◆ Collected data entries:

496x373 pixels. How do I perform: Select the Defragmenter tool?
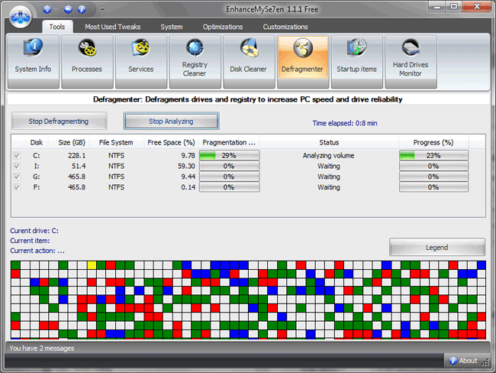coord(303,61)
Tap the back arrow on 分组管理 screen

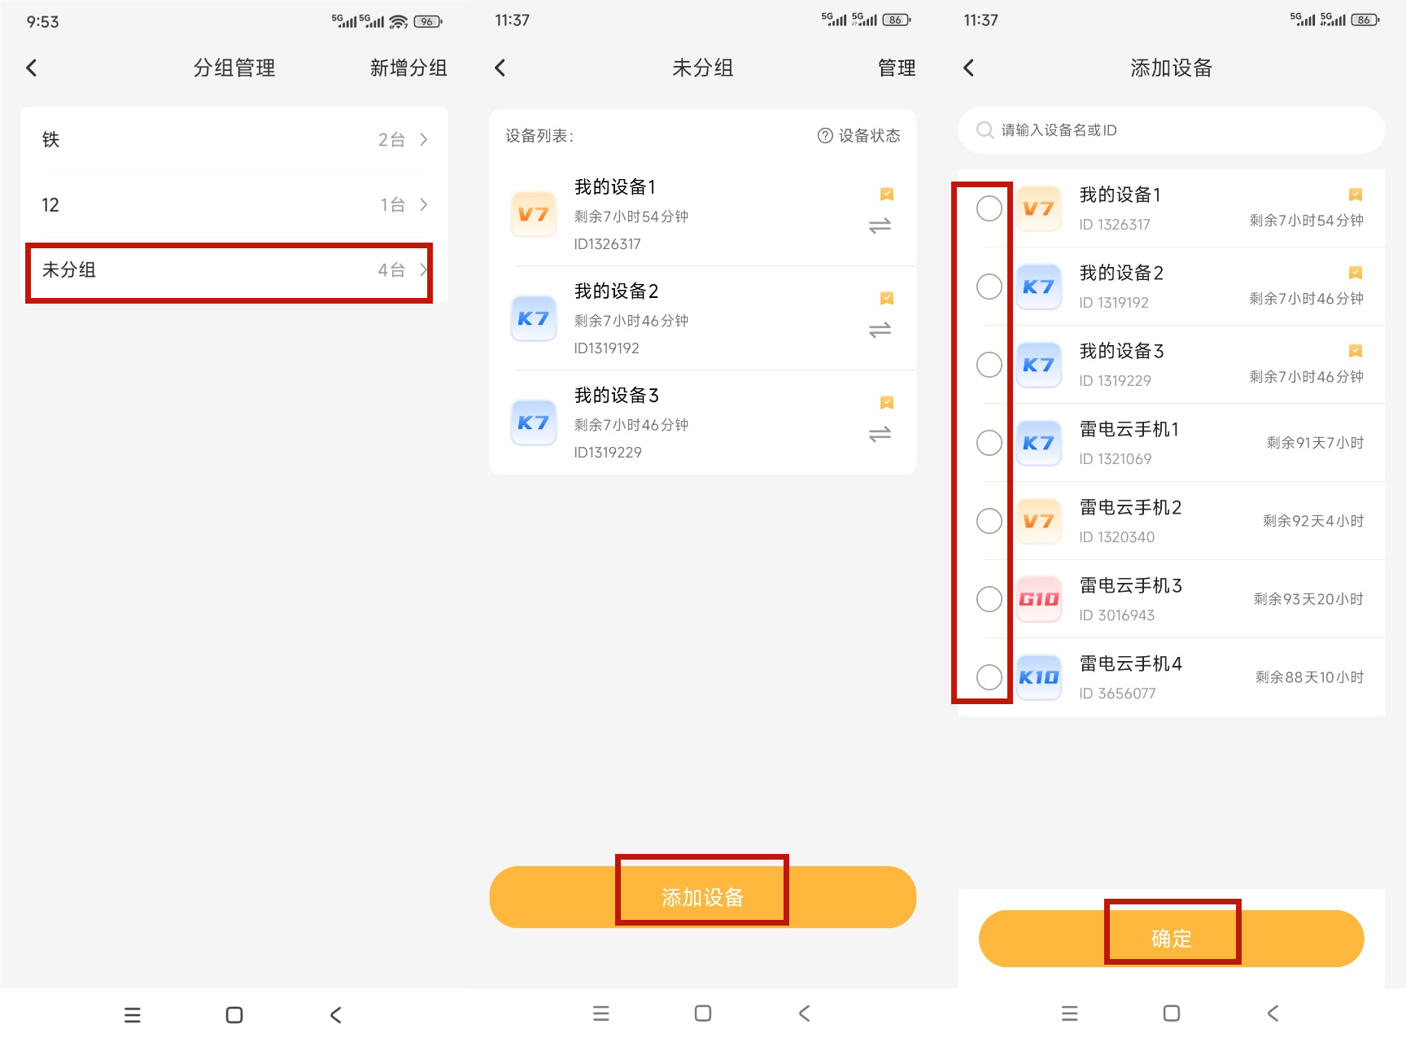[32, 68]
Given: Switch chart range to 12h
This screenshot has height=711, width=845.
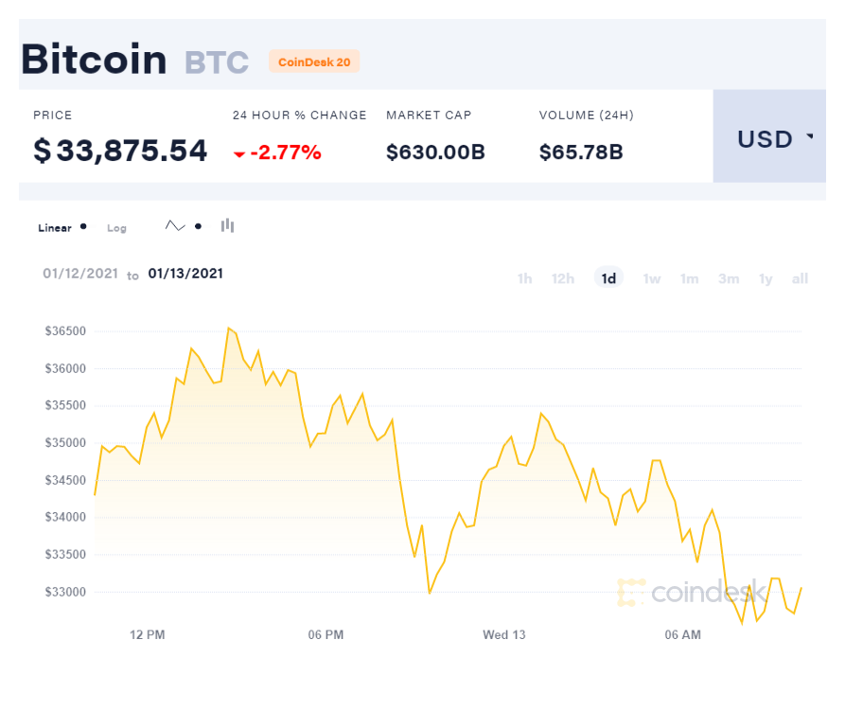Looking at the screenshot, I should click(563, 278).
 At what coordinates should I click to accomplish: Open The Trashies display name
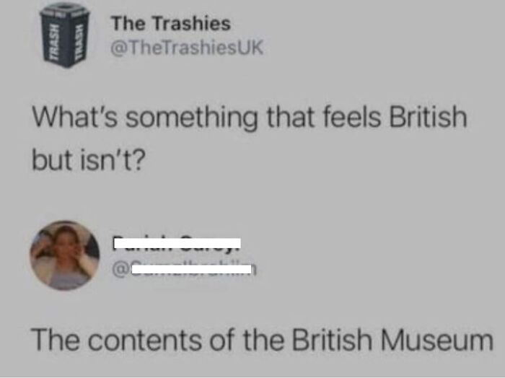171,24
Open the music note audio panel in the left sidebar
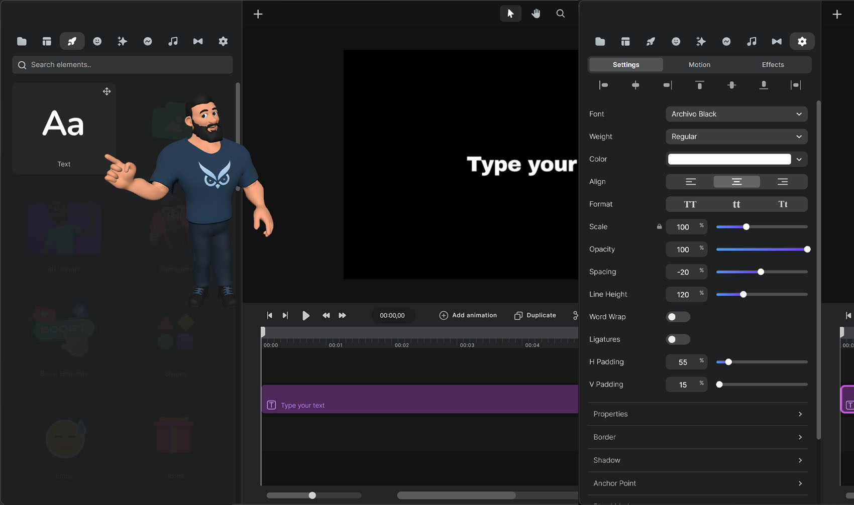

◆ What you will do:
Only the lines from the one containing "Tap the back arrow on 分组管理 screen" through the last line of the data belong in the copy, both included and reproduced exactly. Pictures do not.

◆ Written answer:
Tap the back arrow on 分组管理 screen

[32, 68]
Given: Switch chart range to 12h
This screenshot has height=711, width=845.
Looking at the screenshot, I should click(563, 278).
 At what coordinates should I click to accomplish: Open The Trashies display name
171,24
Open the music note audio panel in the left sidebar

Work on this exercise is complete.